AISHWARYA BHATNAGAR - Autonomous surface detection and tracking for FMCW Snow Radar using field programmable gate arrays

When & Where:

January 30, 2019 - 2:00 PM
317 Nichols Hall

Committee Members:

Carl Leuschen, Chair
Christopher Allen
Fernando Rodriguez-Morales

Abstract

Sea ice in polar regions is typically covered with a layer of snow. The thermal insulation properties and high albedo of the snow cover insulates the sea ice beneath it, maintaining low temperatures and limiting ice melt, and thus affecting sea ice thickness and growth rates. Remote sensing of snow cover thickness plays a major role in understanding the mass balance of sea ice, inter-annual variability of snow depth, and other factors which directly impact climate change. The Center for Remote Sensing of Ice Sheets (CReSIS) at the University of Kansas has developed an ultra-wide band FMCW Snow Radar used to measure snow thickness and map internal layers of polar firn.
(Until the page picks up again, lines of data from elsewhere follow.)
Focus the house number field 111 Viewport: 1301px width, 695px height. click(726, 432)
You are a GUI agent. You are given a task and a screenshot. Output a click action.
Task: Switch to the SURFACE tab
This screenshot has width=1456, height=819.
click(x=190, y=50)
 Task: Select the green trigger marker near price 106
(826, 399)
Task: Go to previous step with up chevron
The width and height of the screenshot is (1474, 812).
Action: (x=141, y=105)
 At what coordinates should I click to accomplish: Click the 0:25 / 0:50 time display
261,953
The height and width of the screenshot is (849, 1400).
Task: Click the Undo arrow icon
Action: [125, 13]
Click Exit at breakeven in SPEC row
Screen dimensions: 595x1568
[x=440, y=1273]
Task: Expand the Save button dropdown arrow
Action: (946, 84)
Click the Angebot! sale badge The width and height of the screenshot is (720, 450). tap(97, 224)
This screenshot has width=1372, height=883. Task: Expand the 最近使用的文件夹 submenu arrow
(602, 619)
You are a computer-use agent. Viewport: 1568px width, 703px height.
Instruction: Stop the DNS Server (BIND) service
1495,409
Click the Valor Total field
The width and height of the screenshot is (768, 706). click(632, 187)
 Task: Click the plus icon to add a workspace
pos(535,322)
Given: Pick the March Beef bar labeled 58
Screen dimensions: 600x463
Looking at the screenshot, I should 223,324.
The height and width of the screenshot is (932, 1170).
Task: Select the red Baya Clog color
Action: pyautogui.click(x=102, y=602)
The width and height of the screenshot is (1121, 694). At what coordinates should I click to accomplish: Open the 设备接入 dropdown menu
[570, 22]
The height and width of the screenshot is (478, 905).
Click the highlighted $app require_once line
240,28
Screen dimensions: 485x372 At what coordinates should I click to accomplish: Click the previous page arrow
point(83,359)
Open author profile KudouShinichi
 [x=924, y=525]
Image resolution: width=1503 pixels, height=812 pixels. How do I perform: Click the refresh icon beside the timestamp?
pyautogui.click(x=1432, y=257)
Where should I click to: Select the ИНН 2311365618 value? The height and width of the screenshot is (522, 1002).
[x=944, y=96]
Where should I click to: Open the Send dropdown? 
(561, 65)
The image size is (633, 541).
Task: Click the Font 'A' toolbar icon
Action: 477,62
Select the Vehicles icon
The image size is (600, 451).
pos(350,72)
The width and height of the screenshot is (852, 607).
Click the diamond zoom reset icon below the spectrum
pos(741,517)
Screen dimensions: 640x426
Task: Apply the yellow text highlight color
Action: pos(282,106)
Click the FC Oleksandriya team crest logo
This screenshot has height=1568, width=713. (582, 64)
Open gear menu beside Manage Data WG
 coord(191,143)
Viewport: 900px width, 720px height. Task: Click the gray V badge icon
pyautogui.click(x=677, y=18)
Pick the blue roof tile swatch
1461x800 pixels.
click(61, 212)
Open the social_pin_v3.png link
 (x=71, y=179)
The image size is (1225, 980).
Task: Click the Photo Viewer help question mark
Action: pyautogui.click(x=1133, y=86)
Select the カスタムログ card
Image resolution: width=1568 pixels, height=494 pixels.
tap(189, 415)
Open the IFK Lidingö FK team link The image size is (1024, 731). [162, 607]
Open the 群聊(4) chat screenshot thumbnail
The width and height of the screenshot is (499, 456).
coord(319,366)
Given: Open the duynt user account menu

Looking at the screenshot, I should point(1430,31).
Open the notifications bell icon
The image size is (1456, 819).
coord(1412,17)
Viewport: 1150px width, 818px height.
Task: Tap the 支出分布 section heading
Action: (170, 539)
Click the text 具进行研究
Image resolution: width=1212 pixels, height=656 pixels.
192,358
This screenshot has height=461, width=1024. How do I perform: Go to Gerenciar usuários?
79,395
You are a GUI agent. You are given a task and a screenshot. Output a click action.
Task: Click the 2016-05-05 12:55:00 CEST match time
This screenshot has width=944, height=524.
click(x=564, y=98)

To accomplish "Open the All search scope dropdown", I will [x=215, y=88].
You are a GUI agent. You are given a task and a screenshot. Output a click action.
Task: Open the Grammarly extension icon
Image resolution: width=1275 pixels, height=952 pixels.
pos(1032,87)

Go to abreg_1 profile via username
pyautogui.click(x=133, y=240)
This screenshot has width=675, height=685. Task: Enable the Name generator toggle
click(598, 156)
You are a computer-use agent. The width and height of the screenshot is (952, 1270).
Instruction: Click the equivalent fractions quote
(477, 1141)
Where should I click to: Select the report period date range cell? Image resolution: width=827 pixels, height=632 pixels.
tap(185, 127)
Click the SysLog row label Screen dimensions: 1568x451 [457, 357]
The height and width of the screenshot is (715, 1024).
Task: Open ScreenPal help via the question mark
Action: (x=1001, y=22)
The radar’s deployment on high-endurance, fixed-wing aircraft makes it difficult to track the surface from these platforms, due to turbulence and a limited range window. In this thesis, an automated onboard real-time surface tracker for the snow radar is presented to detect the snow surface elevation from the aircraft and track changes in the surface elevation. For an FMCW radar to have a long-range (high altitude) capability, a reference chirp delaying ability is a necessity to maintain a relatively constant beat frequency. Currently, the radar uses a filter bank to bandpass the received IF signal and store the spectral power in each band by utilizing different Nyquist zones. During airborne missions in polar regions with the radar, the operator has to manually switch the filter banks one by one as the aircraft elevation from the surface increases. The work done in this thesis aims at eliminating the manual switching operation and providing the radar with surface detection, chirp delay, and a constant beat frequency feedback loop in order to enhance its long range capability and ensure autonomous operation.​


Xinyang Rui - Performance Analysis of Mobile ad hoc Network Routing Protocols Using ns-3 Simulations

When & Where:

January 3, 2019 - 8:30 AM
246 Nichols Hall

Committee Members:

James Sterbenz , Chair
Bo Luo
Gary Minden

Abstract

Mobile ad hoc networks (MANETs) consist of mobile nodes that can communicate with each other through wireless links without the help of any infrastructure. The dynamic topology of MANETs poses a significant challenge for the design of routing protocols. Many routing protocols have been developed to discover routes in MANETs through different mechanisms such as source routing and link state routing. In this thesis, we present a comprehensive performance analysis of several prominent MANET routing protocols. The protocols studied are Destination Sequenced Distance Vector protocol (DSDV), Optimized Link State Routing protocol (OLSR), Ad hoc On-demand Distance Vector protocol (AODV), and Dynamic Source Routing (DSR). We evaluate their performance on metrics such as packet delivery ratio, end-to-end delay, and routing overhead through simulations in different scenarios with ns-3. These scenarios involve different node density, node velocity, and mobility models including Steady-State Random Waypoint, Gauss-Markov, and Lévy Walk. We believe this study will be helpful for the understanding of mobile routing dynamics, the improvement of current MANET routing protocols, and the development of new protocols.